With upload-sarif: "true" here — or the CLI's --sarif <file> flag in any other CI — the full findings snapshot is written as SARIF 2.1.0: severity maps to level, MASVS groups ride along as rule tags, and every alert deep-links back to its dashboard finding. DeltaWard's stable fingerprints go into partialFingerprints so alert identity survives across builds, and dashboard dismissals arrive as suppressions. GitHub diffs consecutive uploads itself — alerts open and close with your builds.

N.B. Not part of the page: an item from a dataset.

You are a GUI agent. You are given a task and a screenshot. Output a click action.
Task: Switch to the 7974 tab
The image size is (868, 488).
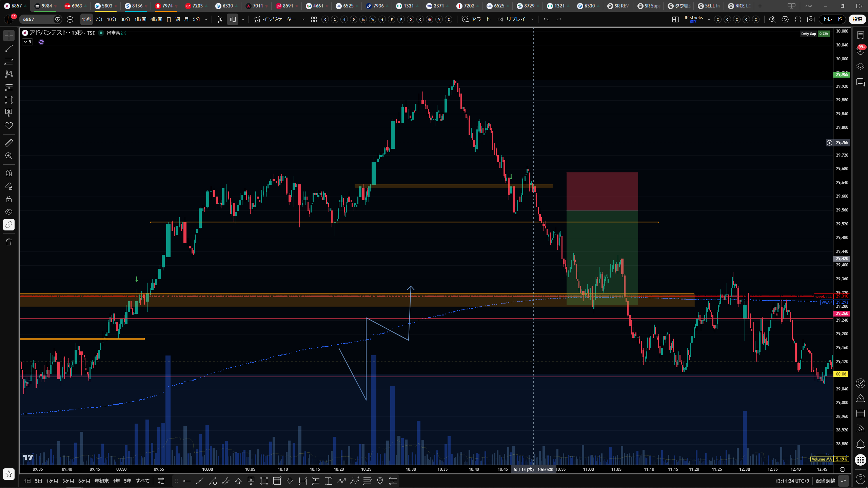pos(166,6)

Private repos need GitHub Advanced Security for code scanning.

Data handling

Binaries are deleted after every scan — the uploaded artifact is removed from storage as soon as analysis finishes, success or failure. Findings are kept; your APKs and IPAs are not.
Analysis is static and runs in an isolated, per-scan sandbox. Your binary is treated as untrusted input.
Findings come only from deterministic analyzers. The AI explains findings and writes fixes — it never invents findings and never changes a severity.